The pattern that production systems are converging on instead is the task-scoped collaboration space: a bounded unit consisting of a shared brief (what we're doing), an artifact area (where work products live), an explicit participant list (who's in), a lifecycle with terminal states (when it ends), and per-task authorization (what participants may do, revoked at close). This is not a new idea — it is the blackboard architecture's original discipline rediscovered. Hearsay-II, HASP/SIAP, and BB1 all scoped their shared blackboard and control state to one problem instance; the blackboard existed to solve this utterance, this surveillance situation, then reset. Modern implementations recreate exactly this shape: a GitHub issue assigned to Copilot's coding agent (one issue, one branch, one PR, 59-minute session cap, agent stops responding after merge/close); Google's A2A protocol Task object (submitted → working → completed/failed/canceled, with typed Artifacts, closing the stream at terminal states); OpenAI Agents SDK handoffs (control transfer within a single bounded run, with input filters controlling what context does not carry over); Anthropic's multi-agent research system (subagents receive an explicit task brief with objective, output format, and boundaries, return results once, and terminate); and LangGraph/CrewAI/AutoGen's thread-scoped state, stateless kickoffs, and mandatory termination conditions.
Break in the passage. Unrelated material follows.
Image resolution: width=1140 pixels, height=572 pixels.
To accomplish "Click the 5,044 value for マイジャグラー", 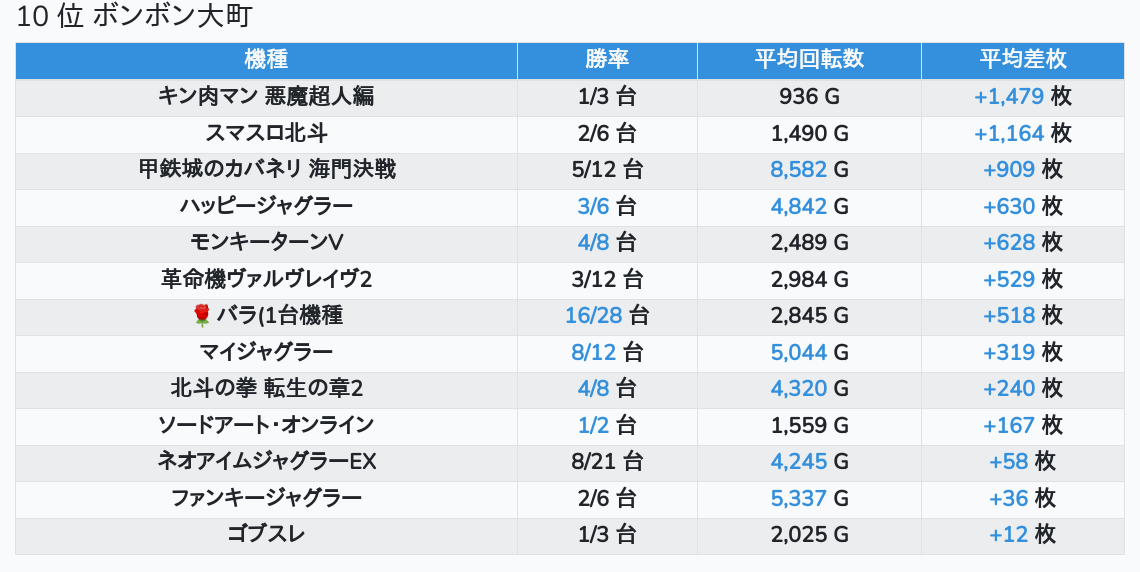I will click(798, 352).

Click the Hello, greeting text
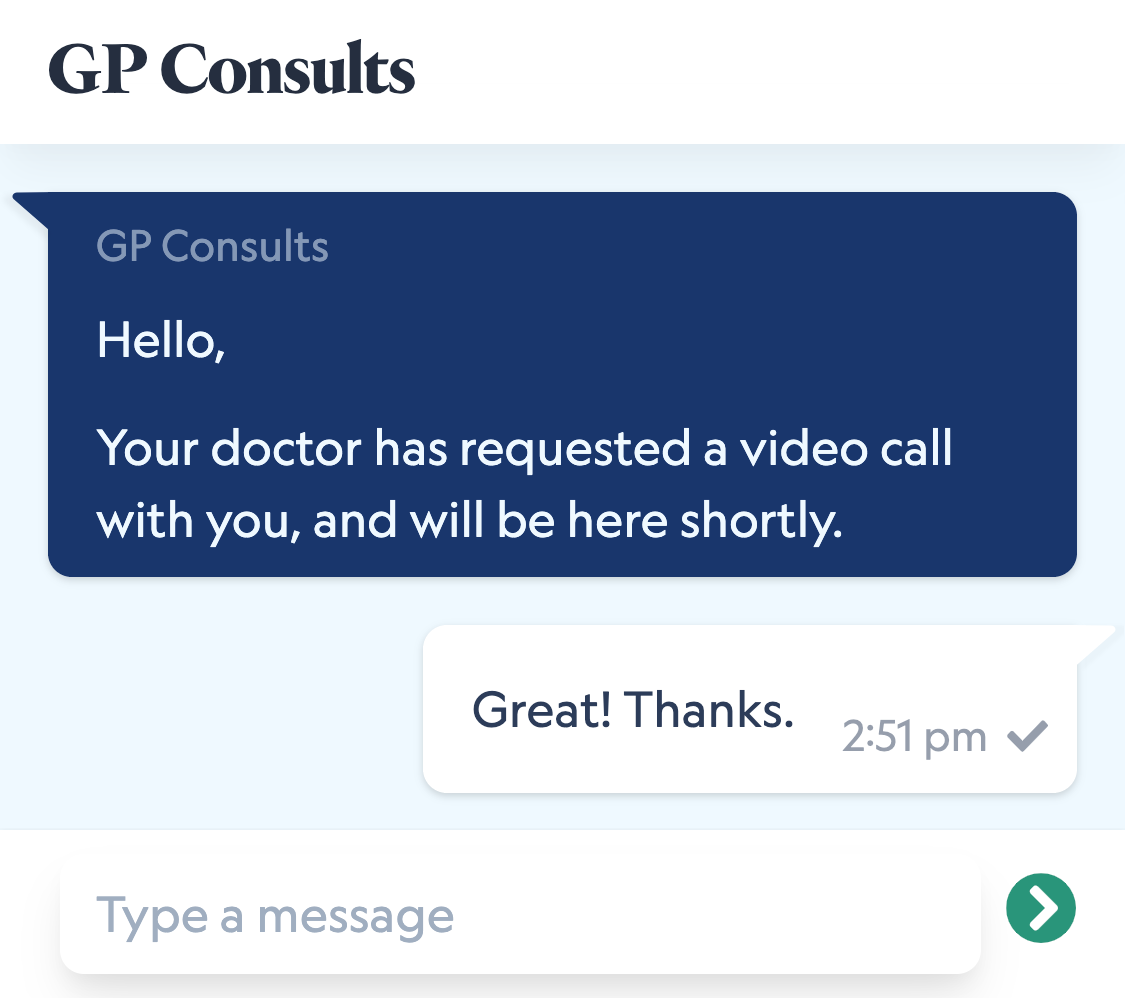tap(160, 341)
Two design obligations follow. First, the space must follow the task, not the session or the agent relationship: when the task reaches a terminal state, the space archives, participant grants recycle, and the audit trail closes as one self-contained stream — this is where the security payoff lives (scoped, expiring authorization closes the confused-deputy and capability-laundering channels that free-form relay chat opens; one-task-one-stream makes audits linear instead of forensic). Second, the degenerate case must be actively guarded against: a task space that is never closed — an evergreen "general collaboration" space — is structurally indistinguishable from free-form chat and inherits all its failure modes. Research on flat "bag of agents" topologies (every agent an open line to every other) reports error amplification up to 17.2x versus ~4.4x under structured orchestration. Notably, no major framework today mechanically enforces space expiry — A2A explicitly leaves cleanup policies optional — making config-validation guardrails (required task reference, required TTL, lint rules against participant-pair-named spaces) an open gap that platform builders must fill themselves.

The Design Question: What Is the Unit of Collaboration?

Every multi-agent system embeds an answer to a deceptively simple question: when agents collaborate, what is the container for that collaboration? There are two candidate answers with very different consequences:

  1. The relationship is the unit. Agent A and agent B share a persistent channel. Any task, any time, flows through the same stream. This mirrors human DM habits and is trivially easy to build — it's just a message queue with two subscribers.
  2. The task is the unit. A specific piece of work gets a bounded space: a brief stating the goal, an area for artifacts, a roster of participants admitted for this task, authorization scoped to this task, and a lifecycle that ends. The next task gets a new space.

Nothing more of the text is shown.